Por Hermes C. Fernandes 

Ele deveria estar no front de batalha, como costumeiramente fazia. Mas desta feita, Davi preferiu tirar uns dias de folga. Nada mais justo para quem levava uma vida tão agitada desde o fatídico dia em que derrotou o gigante filisteu. Enquanto seus homens lutavam pela expansão e manutenção de seu reino, Davi curtia um final de tarde no terraço de seu palácio. Com a cabeça arejada, algo fisgou sua atenção. Há poucos metros dali, uma mulher de corpo escultural banhava-se alheia ao fato de estar sendo observada. O rei voyeur chama um de seus serviçais e pergunta-lhe quem era a bela mulher. Mesmo sendo informado tratar-se de esposa de Urias, um de seus mais leais soldados, Davi não hesita mandar trazê-la às pressas para o seu deleite.

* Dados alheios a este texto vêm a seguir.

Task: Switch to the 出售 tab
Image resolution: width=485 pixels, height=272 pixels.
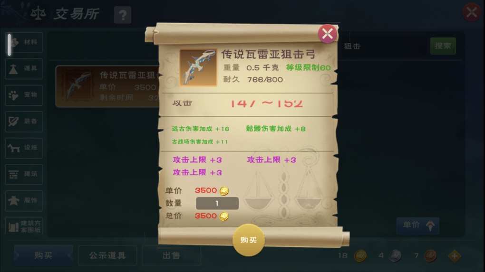Action: pos(171,255)
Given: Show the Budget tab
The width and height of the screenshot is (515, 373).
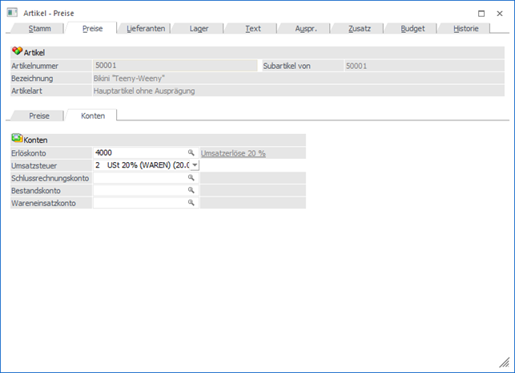Looking at the screenshot, I should 412,28.
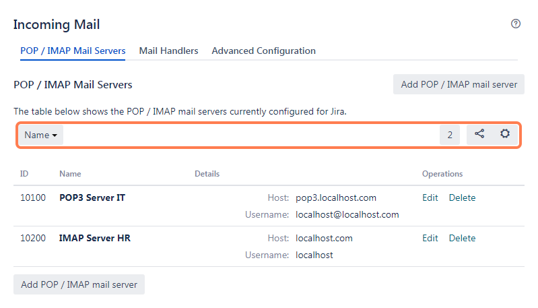Click the ID column header
538x308 pixels.
(24, 174)
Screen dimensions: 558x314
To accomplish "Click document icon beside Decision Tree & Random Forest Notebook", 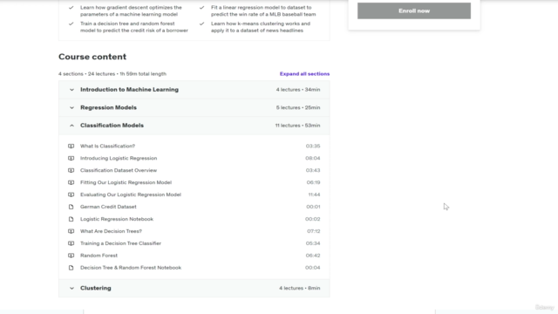I will 71,268.

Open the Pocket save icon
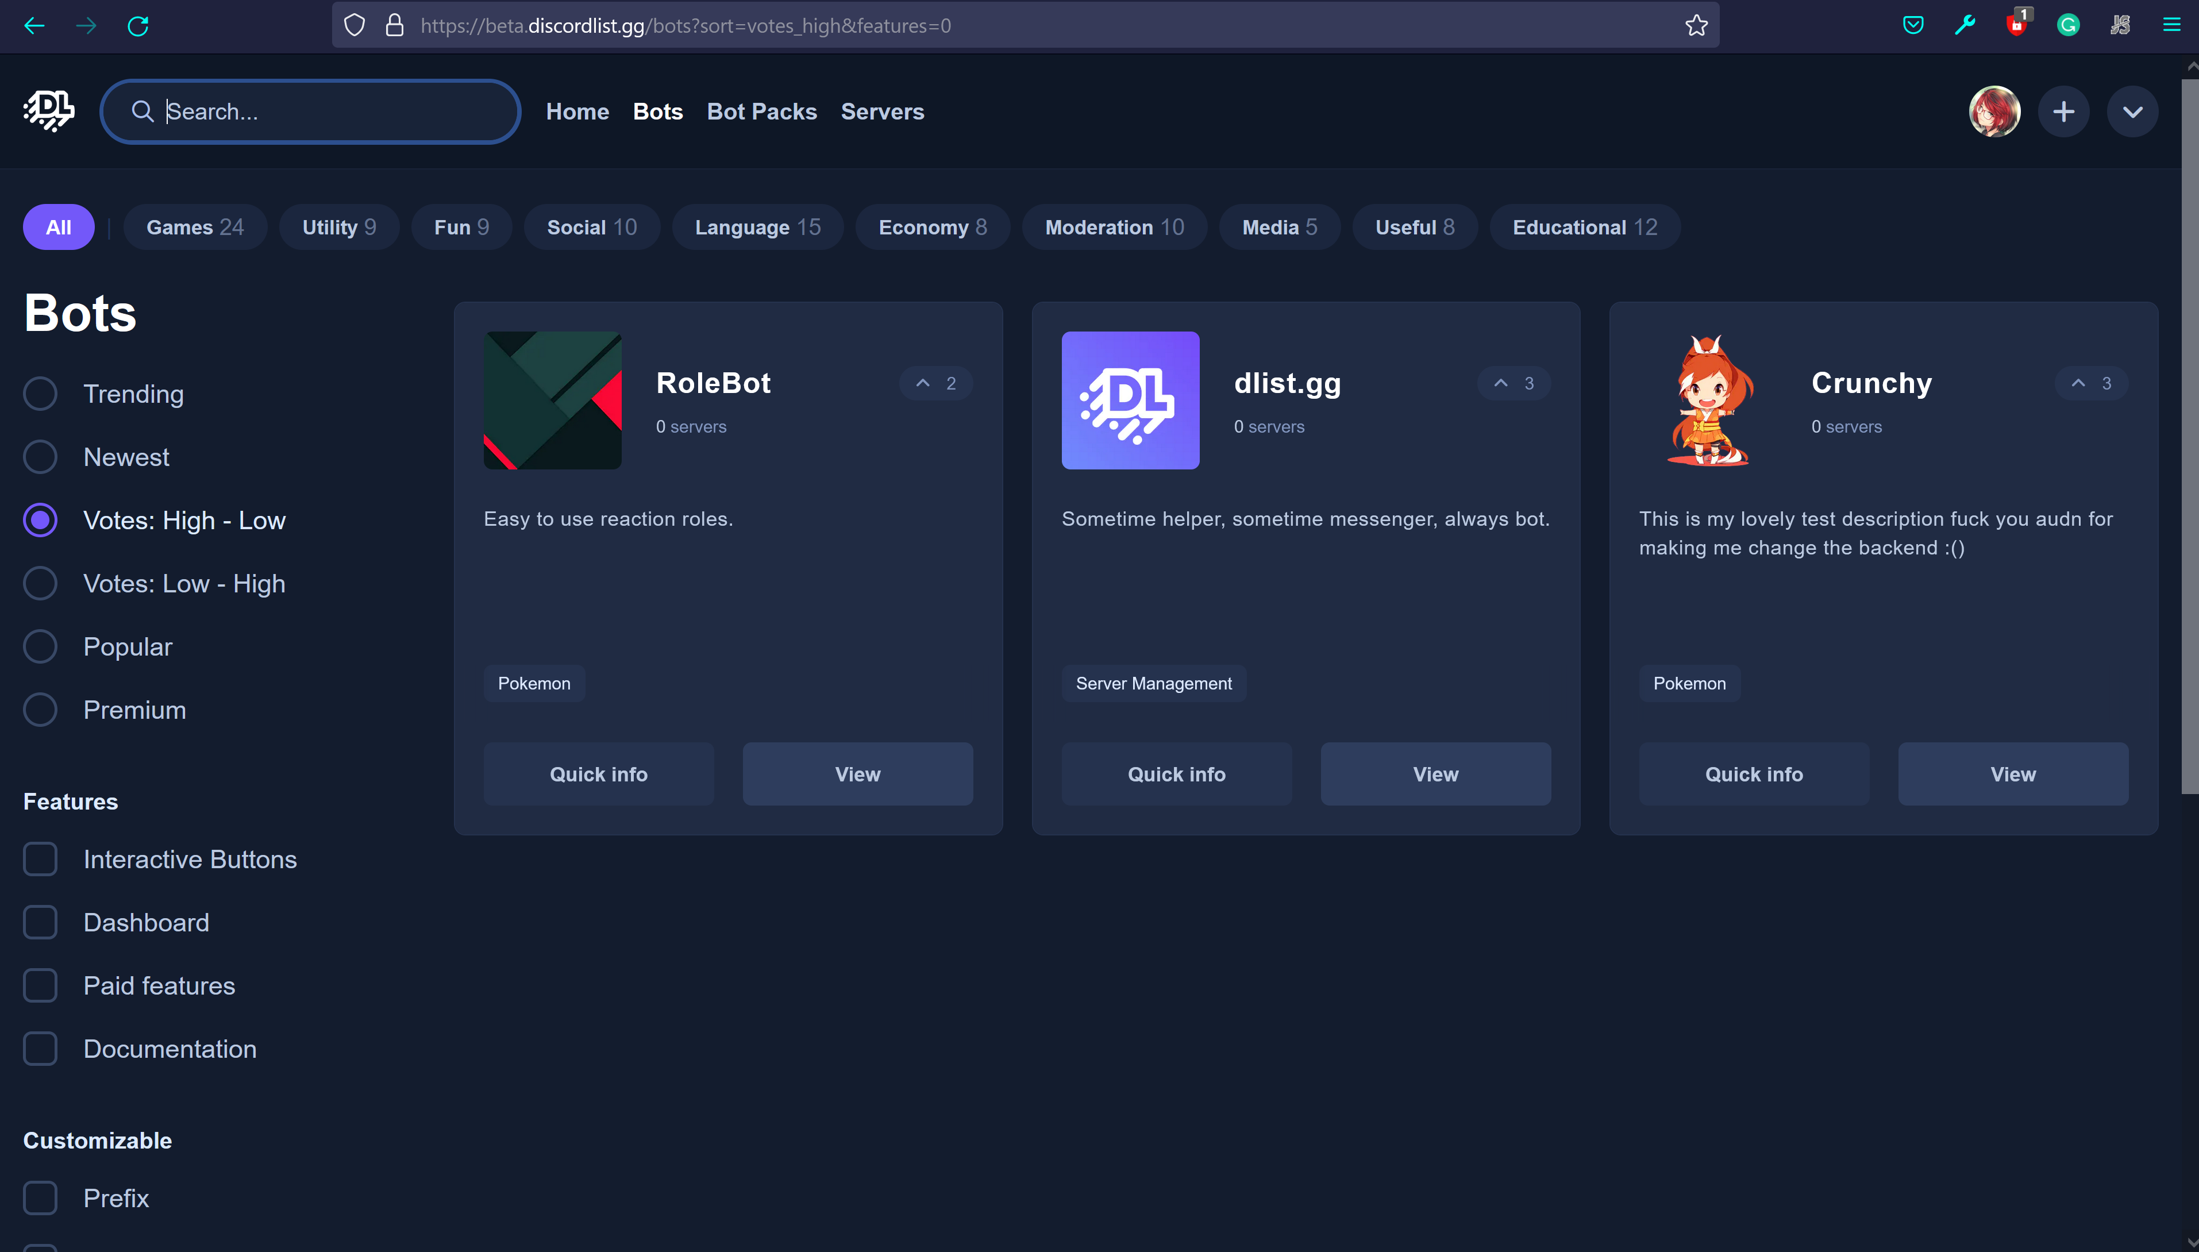point(1913,26)
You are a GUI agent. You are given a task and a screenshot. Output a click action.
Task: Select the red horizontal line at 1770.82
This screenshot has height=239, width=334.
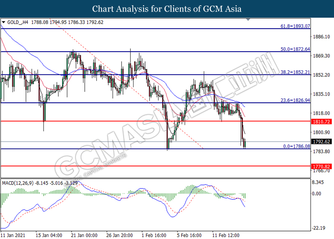click(x=156, y=166)
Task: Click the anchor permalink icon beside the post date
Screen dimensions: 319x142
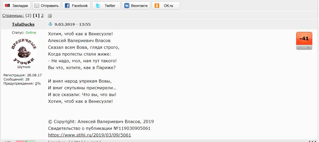Action: [51, 24]
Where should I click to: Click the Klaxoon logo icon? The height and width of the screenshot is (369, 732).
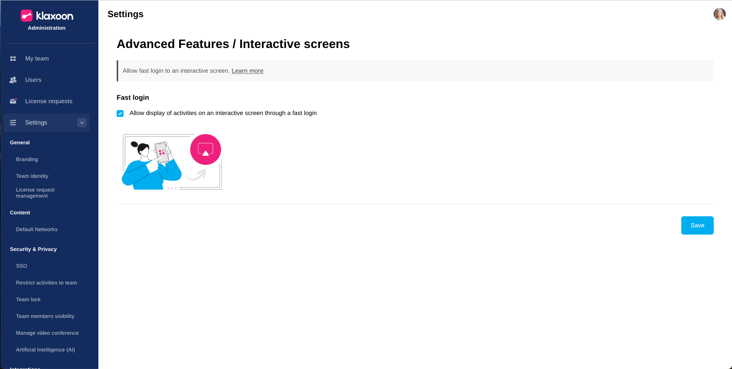click(x=27, y=16)
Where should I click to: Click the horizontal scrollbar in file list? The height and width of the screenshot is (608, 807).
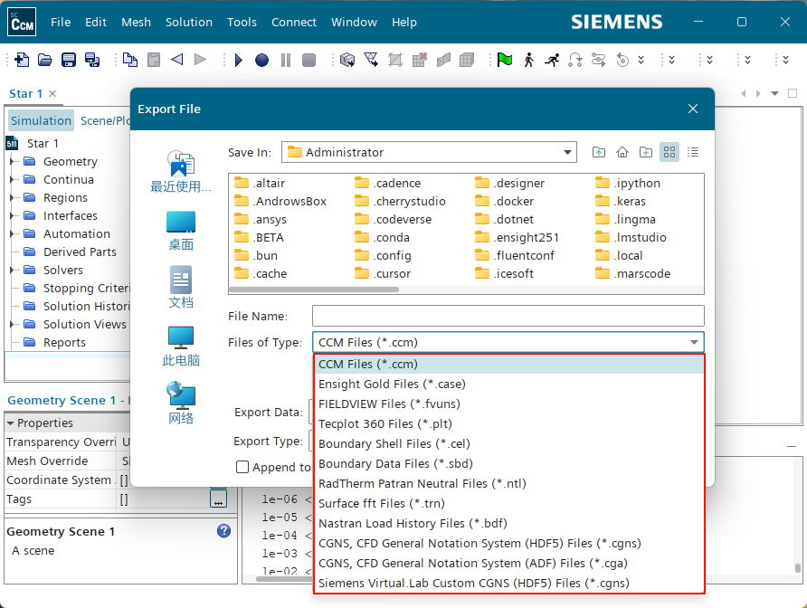click(315, 290)
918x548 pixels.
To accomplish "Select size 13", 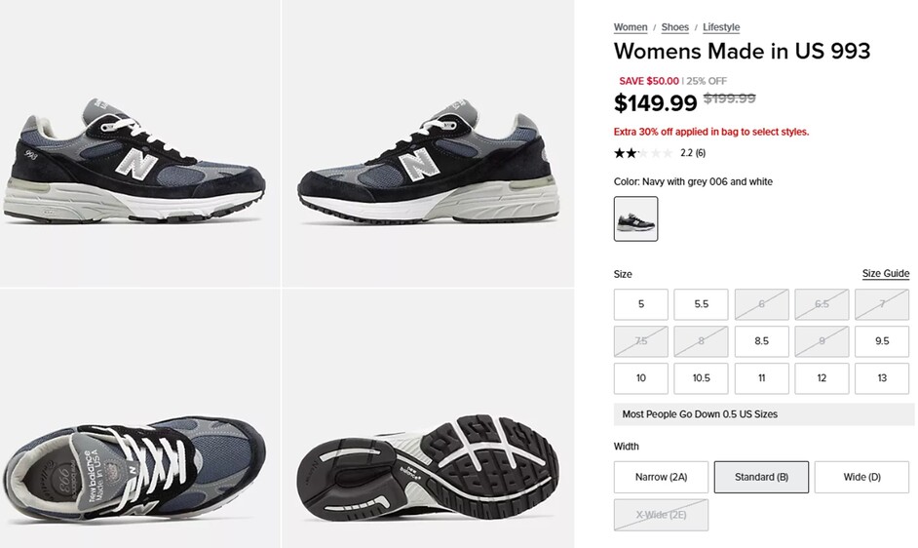I will coord(882,378).
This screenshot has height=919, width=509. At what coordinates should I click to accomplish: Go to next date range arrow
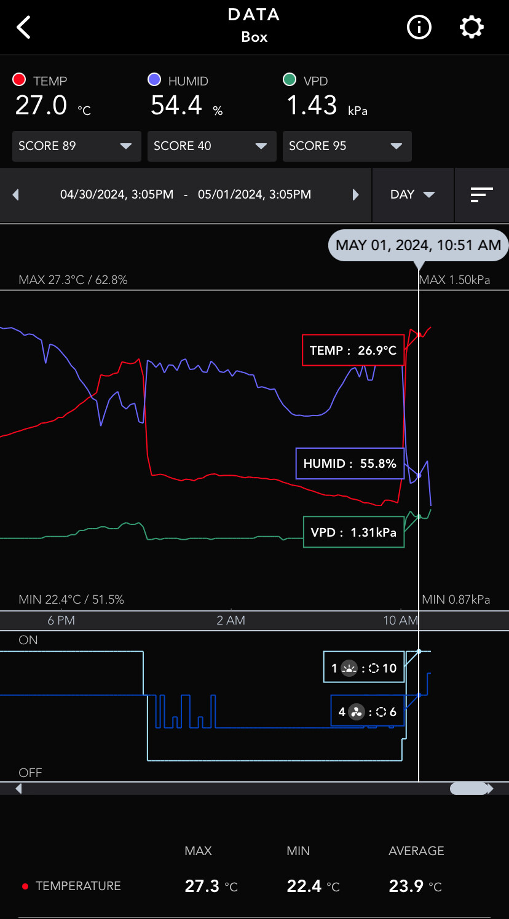point(355,195)
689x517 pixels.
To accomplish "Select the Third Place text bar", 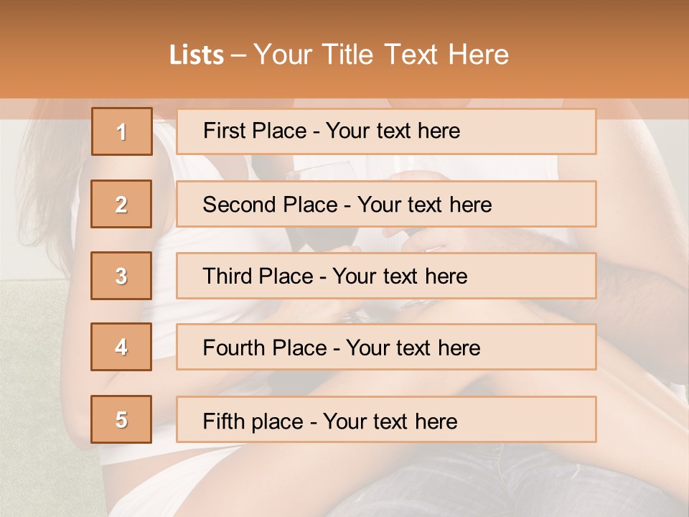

A julgar pelo texto bíblico, não houve qualquer resistência por parte de Bate-Seba em atender ao chamado do rei. Talvez imaginasse que o rei lhe daria notícias do front. Quiçá algo houvesse ocorrido ao seu marido e o rei preferiu contar pessoalmente. Sou capaz de apostar que seu coração estava a mil. Não era normal que o rei mandasse chamar alguém assim, sem mais, nem menos.

Jamais saberemos quais armas ele usou para seduzi-la: se usou de sua autoridade ou apelou para expedientes mais sutis. O fato é que ela acabou cedendo. Possivelmente, devido à ausência do marido por tempo prolongado, ela estivesse carente. Davi, por sua vez, desprovera-se de qualquer escrúpulo para conseguir o que queria: uma noite de luxúria com aquela linda mulher. O que ele jamais poderia supor era o quanto aquilo lhe custaria.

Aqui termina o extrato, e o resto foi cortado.